After spinal cord injury (SCI), use chronic urinary catheters for bladder management is common, making these patients especially vulnerable to catheter-associated complications. Chronic catheterization is associated with bacterial colonization and frequent catheter-associated urinary tract infections (CAUTI). One determinant of infection success and treatment resistance is production of catheter-associated biofilms, composed of microorganisms and host- and microbial-derived components. To better understand the biofilm microenvironment, we performed proteomics analysis of catheter-associated biofilms and paired urine samples from four people with SCI with chronic indwelling urinary catheters. We developed a novel method for the removal of adhered cellular components on catheters that contained both human and microbial homologous proteins. Proteins from seven microbial species were identified including: Escherichia coli, Klebsiella species (spp), Enterococcus spp, Proteus mirabilis, Pseudomonas spp, Staphylococcus spp, and Candida spp. Peptides identified from catheter biofilms were assigned to 4,820 unique proteins, with 61% of proteins assigned to the biofilm-associated microorganisms, while the remainder were human-derived. Contrastingly, in urine, only 51% were assigned to biofilm-associated microorganisms and 4,554 proteins were identified as a human-derived. Of the proteins assigned to microorganisms in the biofilm and paired urine, Enterococcus, Candida spp, and P. mirabilis had greater associations with the biofilm phase, whereas E. coli and Klebsiella had greater associations with the urine phase, thus demonstrating a significant difference between the urine and adhered microbial communities. The microbial proteins that differed significantly between the biofilm and paired urine samples mapped to pathways associated with amino acid synthesis, likely related to adaptation to high urea concentrations in the urine, and growth and protein synthesis in bacteria in the biofilm. Human proteins demonstrated enrichment for immune response in the catheter-associated biofilm. Proteomic analysis of catheter-associated biofilms and paired urine samples has the potential to provide detailed information on host and bacterial responses to chronic indwelling urinary catheters and could be useful for understanding complications of chronic indwelling catheters including CAUTIs, urinary stones, and catheter blockages.

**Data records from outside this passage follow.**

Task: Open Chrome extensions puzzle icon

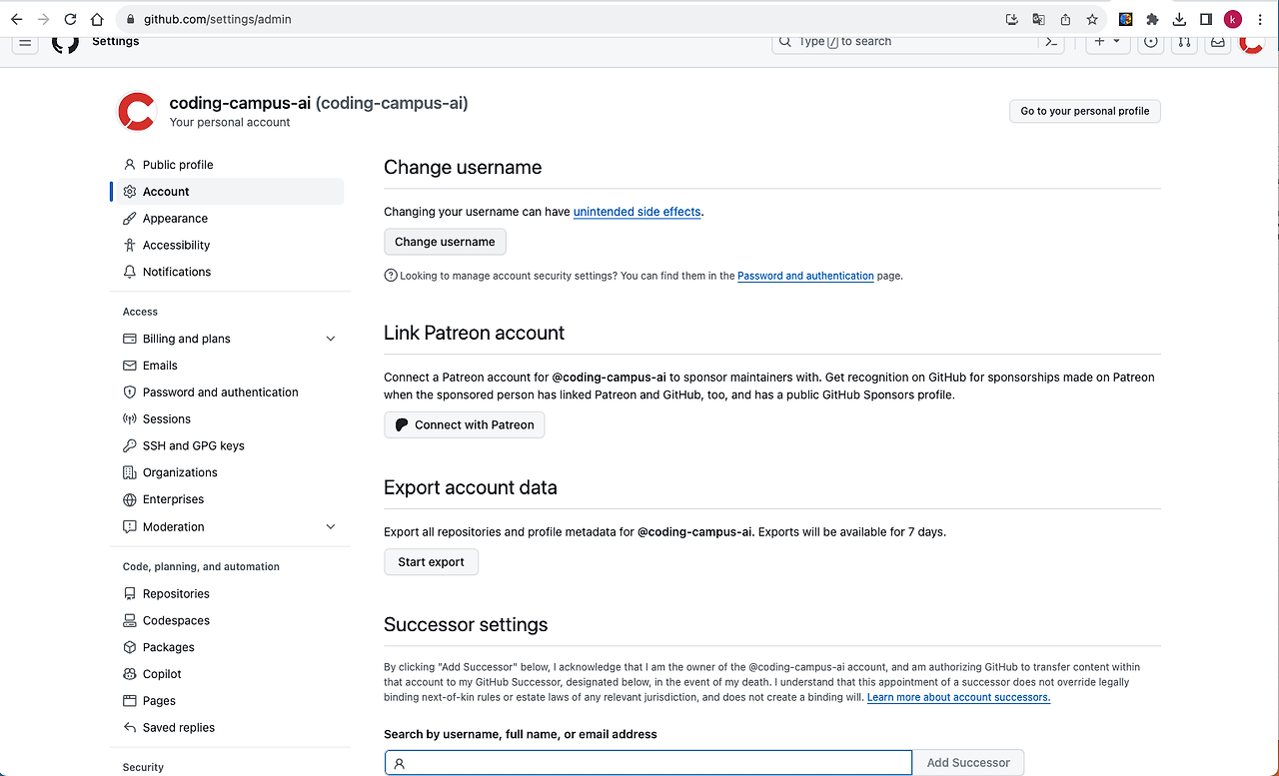Action: [x=1152, y=19]
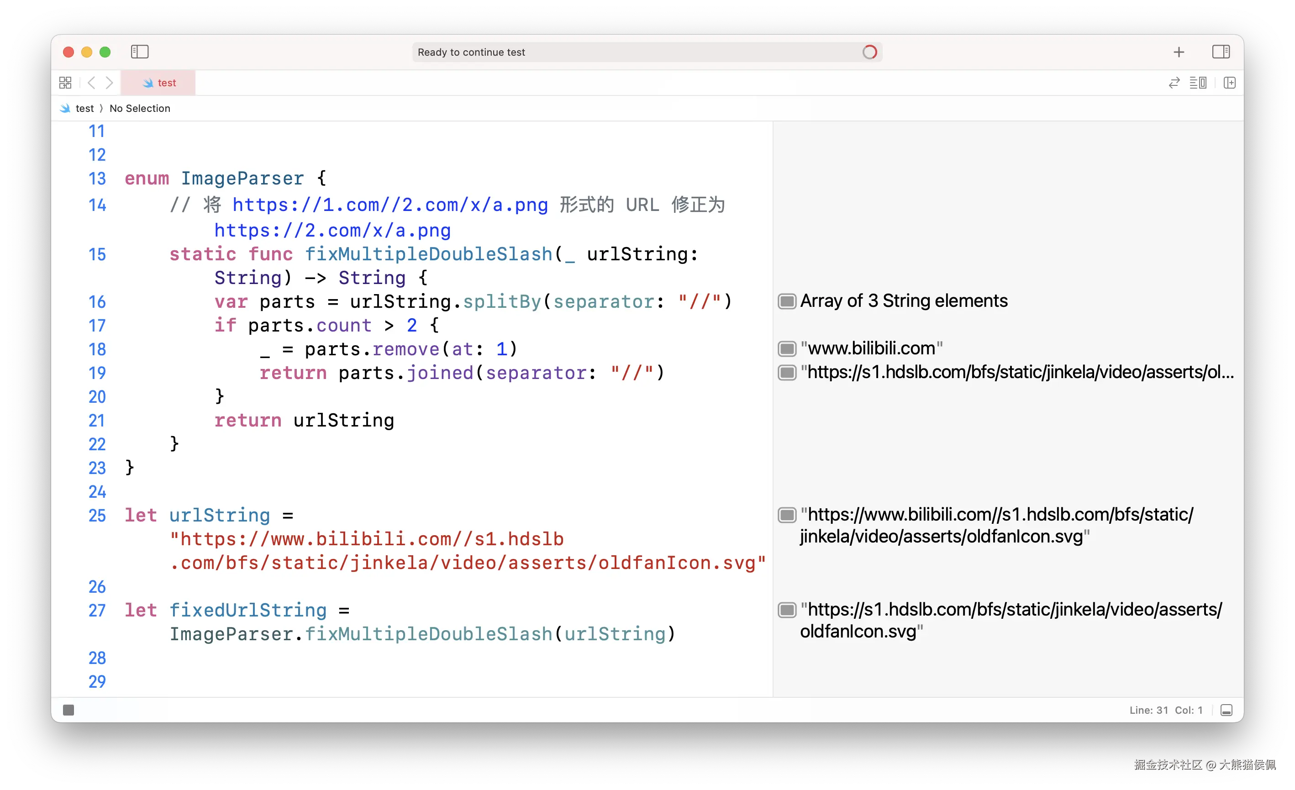Image resolution: width=1295 pixels, height=790 pixels.
Task: Click the code review arrows icon
Action: 1174,83
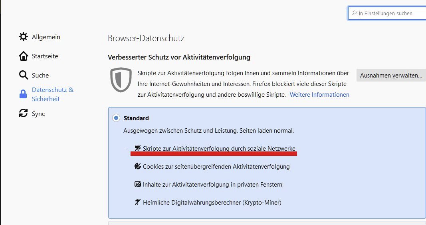Click the house icon for Startseite
426x225 pixels.
pos(24,56)
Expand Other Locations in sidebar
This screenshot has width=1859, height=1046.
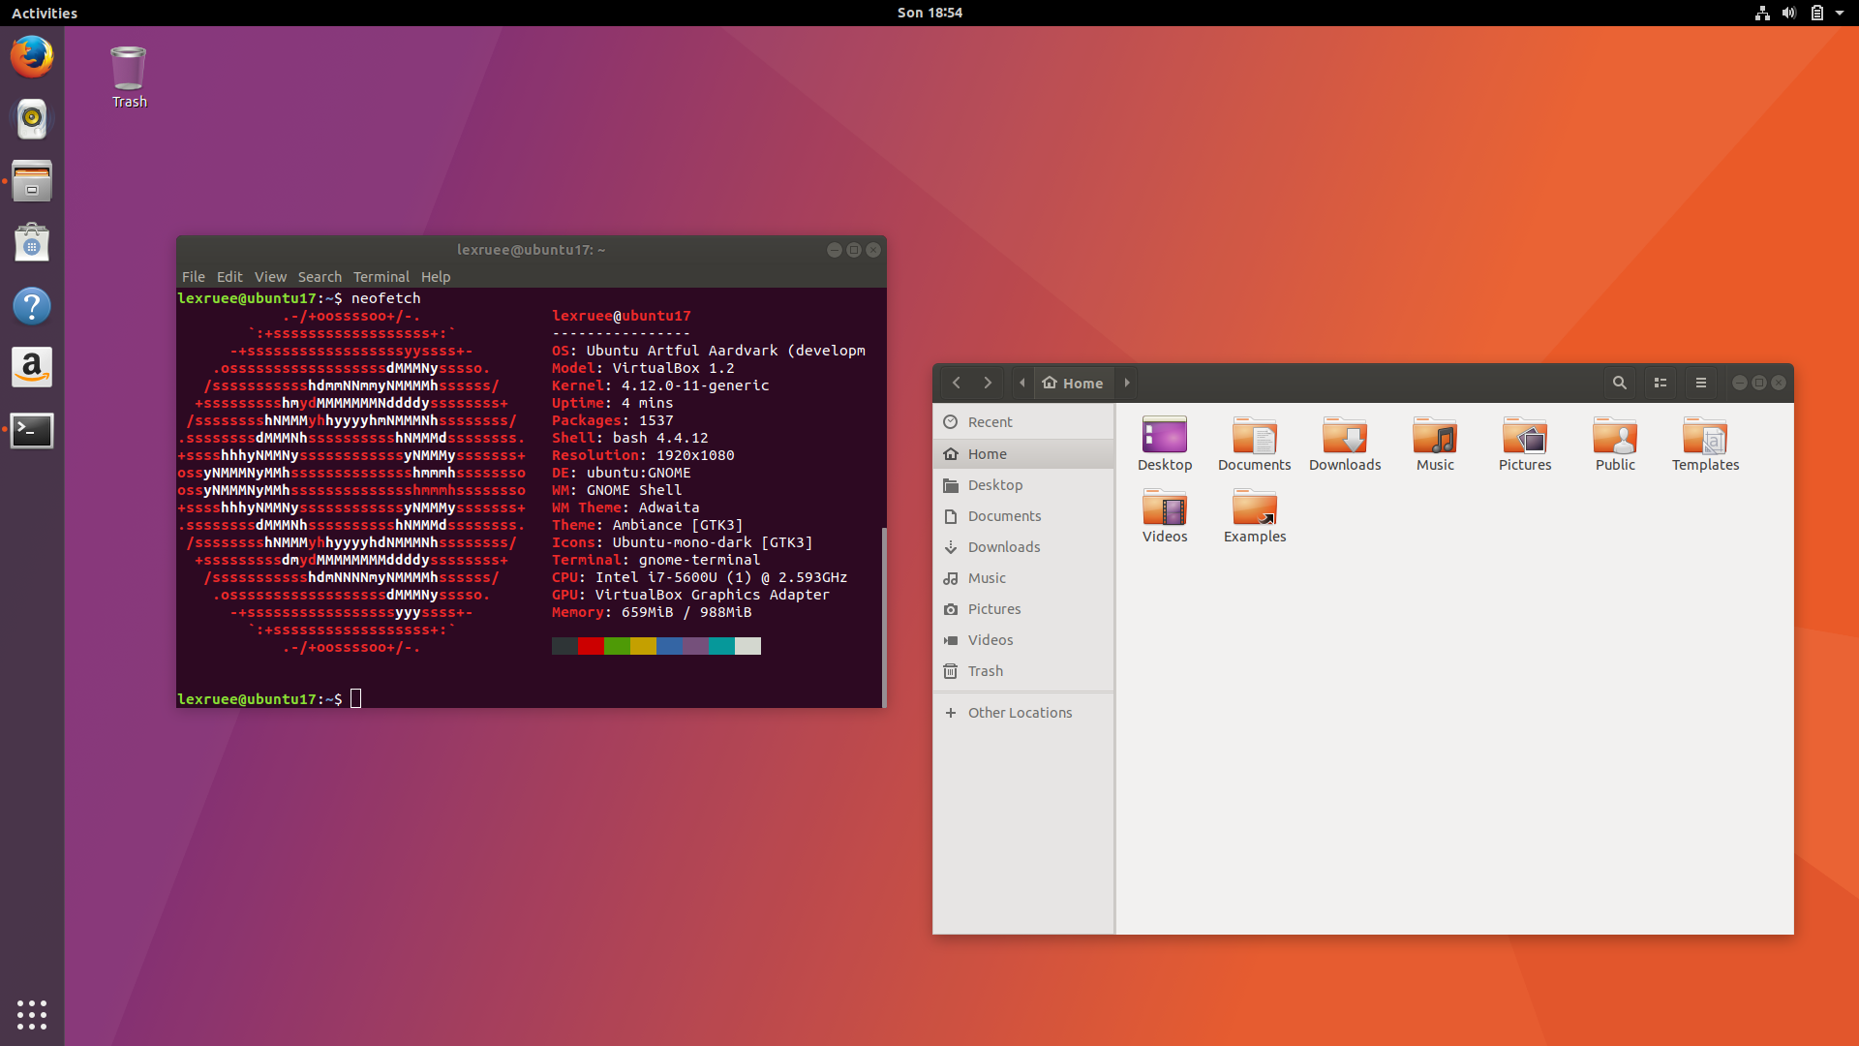tap(1020, 713)
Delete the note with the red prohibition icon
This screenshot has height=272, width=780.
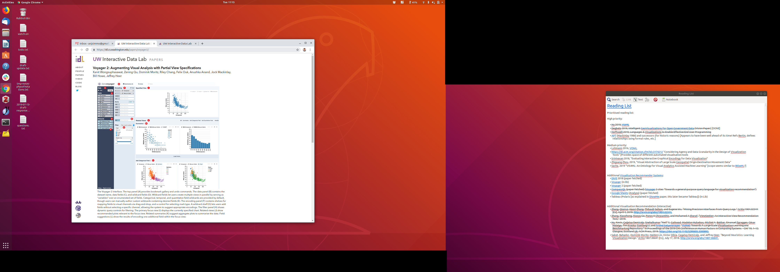tap(655, 99)
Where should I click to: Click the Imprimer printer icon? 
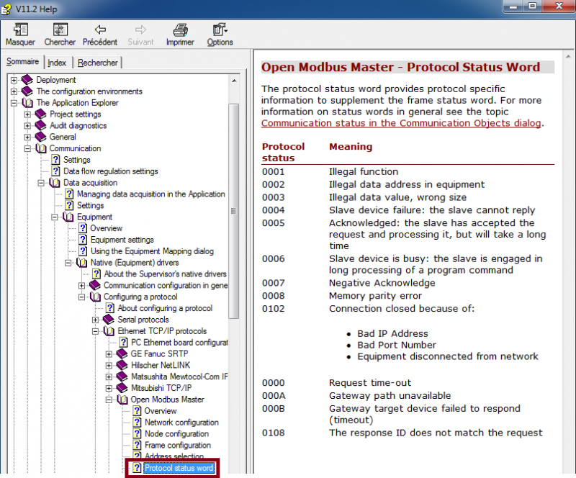pyautogui.click(x=181, y=30)
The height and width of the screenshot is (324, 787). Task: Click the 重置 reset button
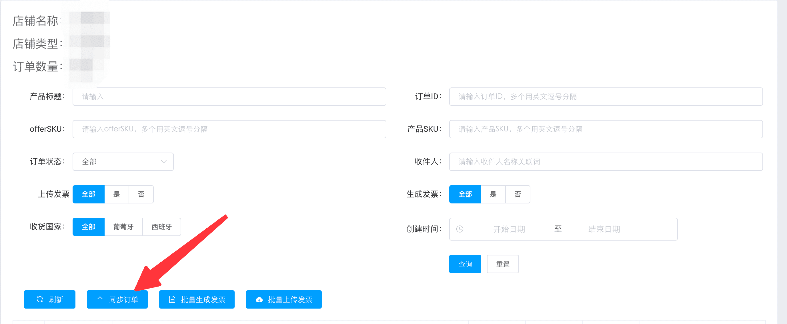pyautogui.click(x=503, y=264)
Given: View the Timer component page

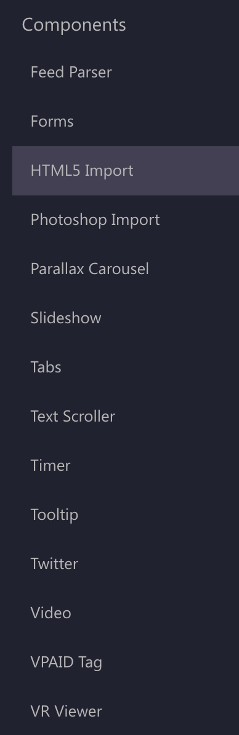Looking at the screenshot, I should (126, 466).
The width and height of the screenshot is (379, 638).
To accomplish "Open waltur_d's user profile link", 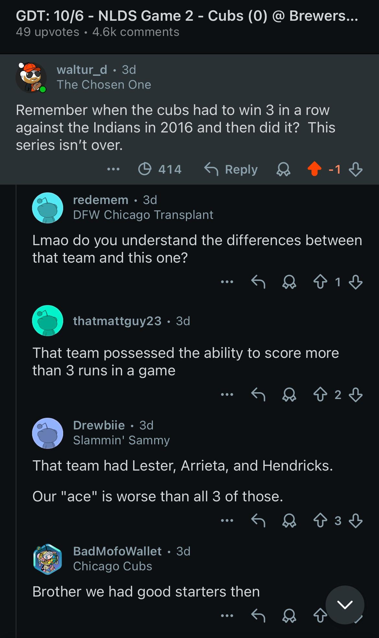I will click(82, 70).
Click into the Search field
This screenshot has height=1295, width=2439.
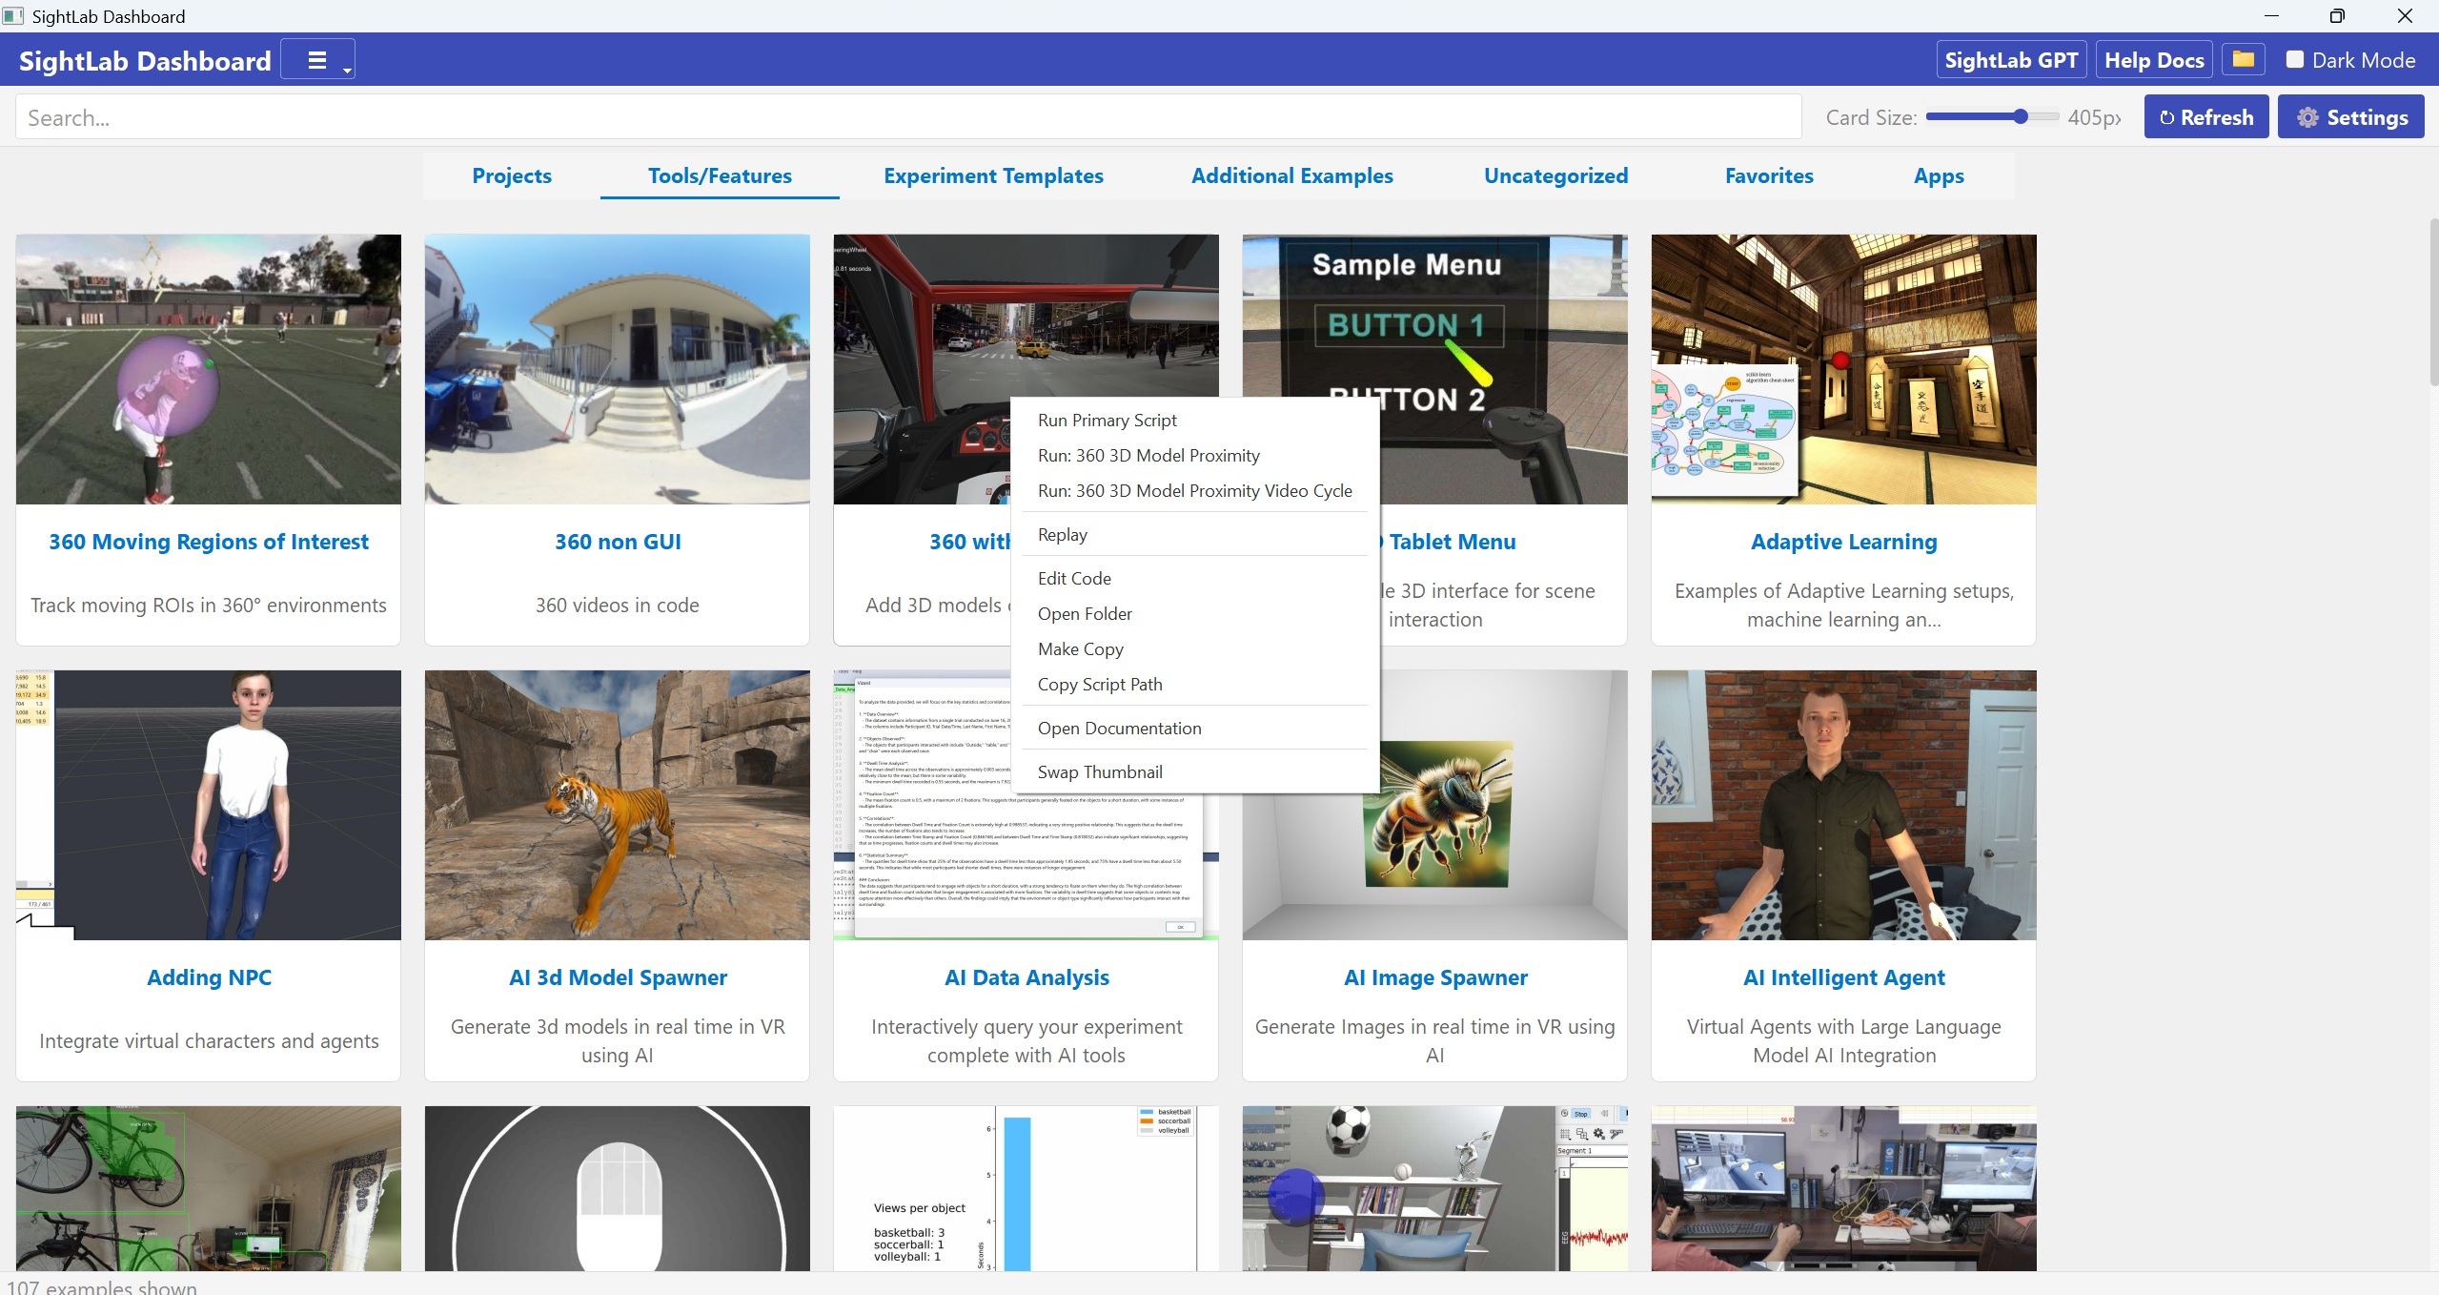[x=905, y=117]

Keywords: Catheter; biofilm; microbial proteins; proteomics; spinal cord injury; urine.

Figure 1

Summary of Identified Proteins. A. Cumulative protein masses annotated by source of origin expressed in terms of log₁₀ of iBAQ. B. Protein distribution by human (yellow) vs microorganism (purple) populations in catheter biofilms (left) and urine (right). The bottom bar graphs show percentage of proteins assigned to microorganism in catheter and urine. C. Bar graphs of protein mass for individual matched catheterized patient urine and biofilm (catheter) samples, and three urine samples collected from non-catheterized patients, broken down by source of origin.

Figure 2

Heat map of microorganism proteins that differ significantly between urine and catheter biofilms (P < 0.01, Np > 1). The intensity of the color represents the concentration change (log₂) from -4 (blue) to 4 (red), determined by label-free quantification.

Figure 3

Treemap of orthogonal protein classification according to TIGRFAM of the three populations of microorganisms that differ most between paired catheter (left) and urine (right) specimens based on protein mass.

Figure 4

Proteins with significant differences in levels between catheter-associated biofilms and paired urine samples. (A) Heatmap of human proteins (P < 0.01, Np > 1) with higher levels in catheter-associated biofilms compared to urine, and (B) higher levels in urine compared to catheter-associated biofilms. (C) Overrepresentation analysis demonstrating functional pathways according to Panther Pathways. Significant Panther Pathways (FDR < 0.05), according to Fisher’s Exact test and corrected using FDR with four or more proteins.